PPAR-γ Agonist Alleviates Liver and Spleen Pathology via Inducing Treg Cells during Schistosoma japonicum Infection

Abstract EN

Background.

Peroxisome proliferator-activated receptor- (PPAR-) γ plays critical roles in human metabolic disorders and has recently been implicated as a regulator of cellular proliferation and inflammatory responses.

Regulatory T cells (Tregs), which express high levels of PPAR-γ protein, have the ability to maintain immune tolerance to self-antigens and regulate immune response to Schistosoma infection.

However, mechanisms involved in the resolution of these responses are elusive.

Methods.

Liver and spleen tissue samples in Schistosoma japonicum-infected mice after administration of pioglitazone (a PPAR-γ agonist) were collected.

The hepatic and splenic pathologies were detected by H&E and Masson staining.

The percentages of Th1/2 and Treg cells in the liver and spleen of each mouse were determined using flow cytometry.

Levels of gene expression of PPAR-γ and Foxp3 in tissues or cells were determined using real-time PCR (RT-PCR).

Macrophages were treated with pioglitazone in vitro or cocultured with normal purified CD4+ T cells for detecting Treg cells by flow cytometry.

The interactions of PPAR-γ with Foxp3 in CD4+ T cells were detected by coimmunoprecipitation.

Results.

Administration of pioglitazone resulted in the prevention of the development of hepatic and splenic pathologies.

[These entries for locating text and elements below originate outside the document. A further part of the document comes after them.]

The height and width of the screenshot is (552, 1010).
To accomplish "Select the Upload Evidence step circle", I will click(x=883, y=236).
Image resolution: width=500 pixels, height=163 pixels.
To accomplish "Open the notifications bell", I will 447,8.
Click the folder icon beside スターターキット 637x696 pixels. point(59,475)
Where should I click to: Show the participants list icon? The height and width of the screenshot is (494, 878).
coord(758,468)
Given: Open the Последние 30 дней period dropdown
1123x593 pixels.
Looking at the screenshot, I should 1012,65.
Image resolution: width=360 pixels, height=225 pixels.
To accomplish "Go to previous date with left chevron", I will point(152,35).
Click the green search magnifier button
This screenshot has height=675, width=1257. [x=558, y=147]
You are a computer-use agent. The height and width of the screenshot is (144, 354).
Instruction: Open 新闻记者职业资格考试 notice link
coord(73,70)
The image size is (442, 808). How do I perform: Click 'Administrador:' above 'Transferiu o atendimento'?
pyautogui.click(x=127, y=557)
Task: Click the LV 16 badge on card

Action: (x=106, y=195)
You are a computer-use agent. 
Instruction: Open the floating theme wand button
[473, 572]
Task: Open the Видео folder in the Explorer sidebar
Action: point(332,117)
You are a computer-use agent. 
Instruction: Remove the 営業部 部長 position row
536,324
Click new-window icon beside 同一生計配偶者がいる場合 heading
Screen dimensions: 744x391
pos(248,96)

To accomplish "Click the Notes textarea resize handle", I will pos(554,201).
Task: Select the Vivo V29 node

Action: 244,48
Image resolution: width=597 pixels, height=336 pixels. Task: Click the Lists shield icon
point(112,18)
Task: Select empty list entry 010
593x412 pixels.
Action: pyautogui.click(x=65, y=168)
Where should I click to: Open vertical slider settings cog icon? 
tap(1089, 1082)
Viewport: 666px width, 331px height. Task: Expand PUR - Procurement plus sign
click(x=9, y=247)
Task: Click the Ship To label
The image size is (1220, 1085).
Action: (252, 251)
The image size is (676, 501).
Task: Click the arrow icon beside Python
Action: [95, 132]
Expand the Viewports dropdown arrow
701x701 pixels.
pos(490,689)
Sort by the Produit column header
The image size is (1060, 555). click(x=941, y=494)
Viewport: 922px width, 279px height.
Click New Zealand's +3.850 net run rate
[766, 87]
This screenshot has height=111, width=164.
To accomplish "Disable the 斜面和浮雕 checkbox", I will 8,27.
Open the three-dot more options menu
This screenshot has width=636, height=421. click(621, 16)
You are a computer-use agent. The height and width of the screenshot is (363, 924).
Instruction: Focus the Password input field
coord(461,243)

Activation of PPAR-γ by pioglitazone resulted in increased percentages of CD4+CD25+Foxp3+ Treg cells and decreased percentages of CD3+CD4+IFN-γ+ and CD3+CD4+IL-4+ cells in the liver and spleen of Schistosoma japonicum-infected mice.

In addition, the PPAR-γ agonist can induce Treg cells in vitro directly or by modulating the macrophage’s function indirectly.

Furthermore, through interaction with Foxp3 in CD4+ T cells, the PPAR-γ agonist can promote the expression of Foxp3; however, the inhibitor of PPAR-γ weakened the expression of Foxp3 by modifying the coexpression of Foxp3 and PPAR-γ.

Conclusions.

Our study reveals a previously unrecognized role for PPAR-γ/Foxp3 signaling in regulating the immunopathology that occurs during Schistosoma infection through induction of Treg cells.